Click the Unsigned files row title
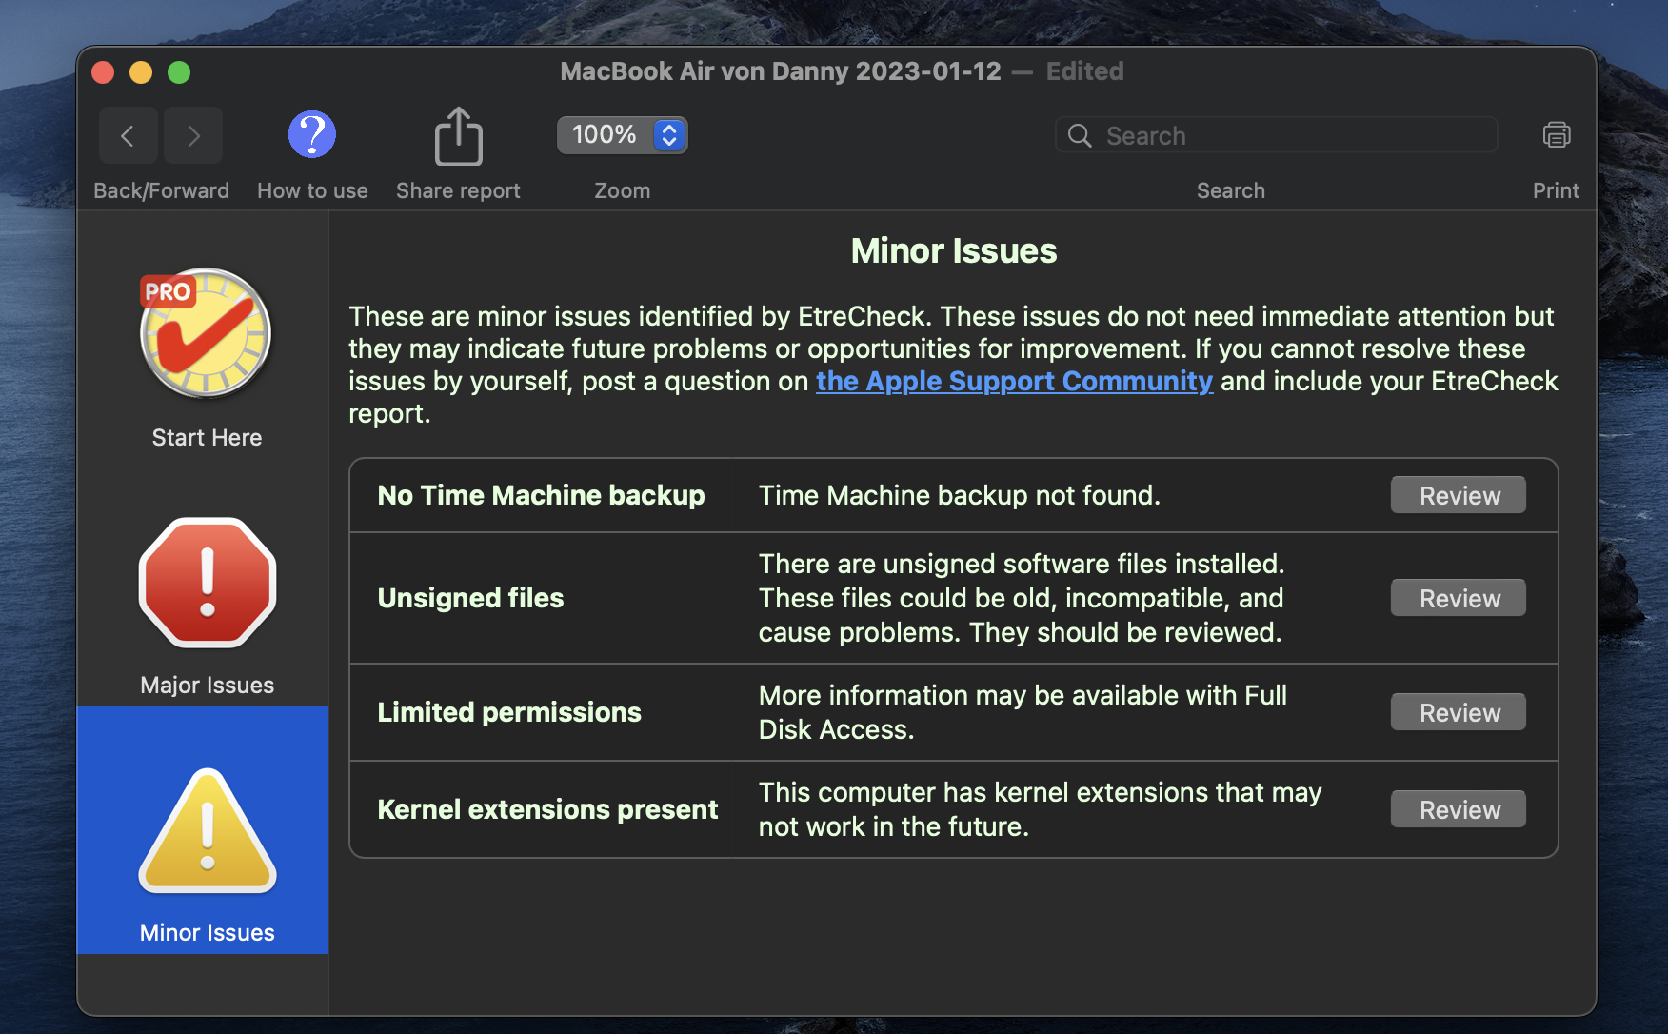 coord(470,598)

...

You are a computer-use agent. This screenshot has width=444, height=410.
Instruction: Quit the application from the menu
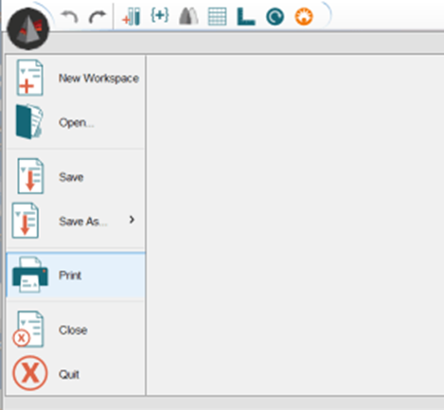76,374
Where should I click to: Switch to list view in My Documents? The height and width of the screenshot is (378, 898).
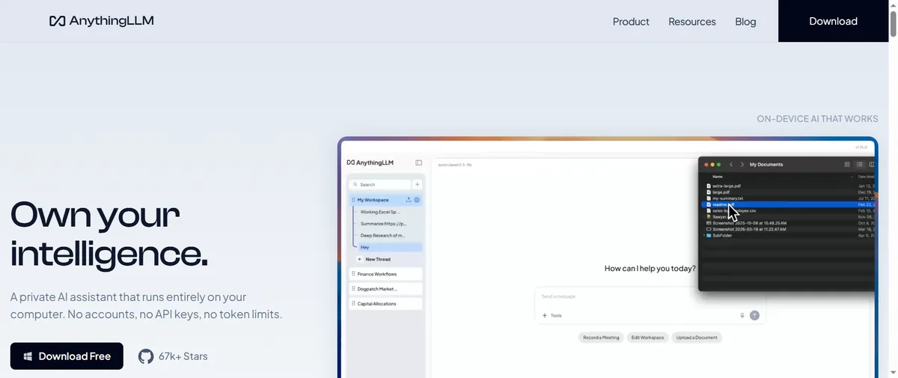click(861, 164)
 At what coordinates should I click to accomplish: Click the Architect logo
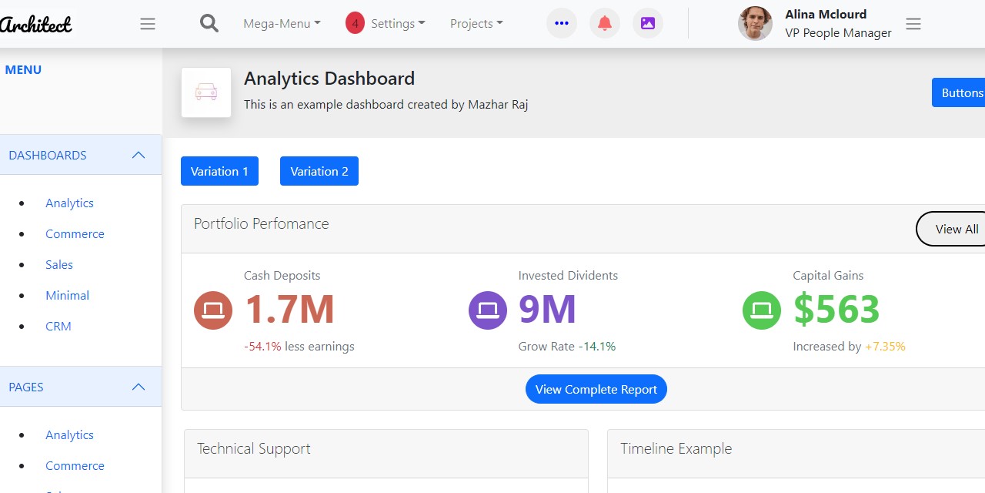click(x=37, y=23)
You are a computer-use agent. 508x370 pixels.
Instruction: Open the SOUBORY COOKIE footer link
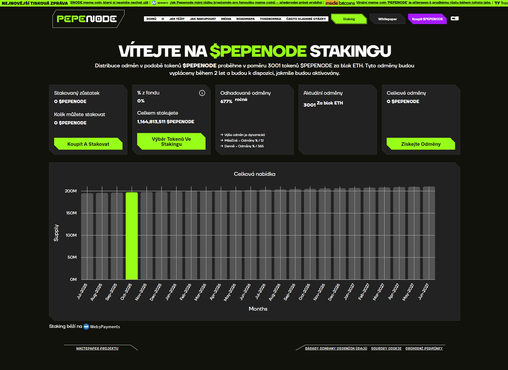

• _Problem requirements_
Copy everything above from the line holding "Where should I" down to the line holding "Instruction: Open the", both ends included, exactly as it stands and without the pictures.

• _Your solution_
Where should I click to: Switch to list view in My Documents? The height and width of the screenshot is (378, 898).
click(861, 164)
 At what coordinates should I click to accomplish: Click the Architect logo
click(x=37, y=23)
You are a computer-use agent. 508x370 pixels.
Instruction: Open the SOUBORY COOKIE footer link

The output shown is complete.